- Five months into the marriage, Twisha Sharma urged her mother that she wanted to leave her husband's home
- "Galat ho gaya (It went wrong)," Twisha Sharma's father told NDTV, on failure to get her daughter out sooner
- The father claimed that her daughter was being subjected to various forms of abuse, including physical abuse
Five months into the marriage, Twisha Sharma had been pleading with her mother that she wanted to leave her husband's home in Bhopal and come back to her maternal home in Noida. By the time her tickets were booked, she was dead.
"Galat ho gaya (It went wrong)," Twisha Sharma's father Navnidhi Sharma told NDTV, adding, "she was being tortured continuously".
Twisha Sharma met Samarth Singh on a dating app in 2024. Married a year later, in December 2025. Earlier this month, on May 12, Twisha was found dead at her in-laws' home in Bhopal. She was set to return home on May 15.

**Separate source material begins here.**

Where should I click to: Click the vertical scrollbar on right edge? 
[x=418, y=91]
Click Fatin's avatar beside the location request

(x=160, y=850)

The father claimed that her 33-year-old daughter was being subjected to various forms of abuse, including physical abuse.
WhatsApp chats between Twisha and her mother have revealed that she felt "trapped" in an unhappy marriage and faced mental torure and dowry harassment by her in-laws.
"I deeply regret not having come sooner," Rekha Sharma, Twisha's mother, said, fighting back tears.

Twisha Sharma's father, Navnidhi Sharma, and her mother, Rekha Sharma, broke down while speaking to NDTV
"We should have pulled her out of that place. We shouldn't have left her in that house," the father echoed the sentiment.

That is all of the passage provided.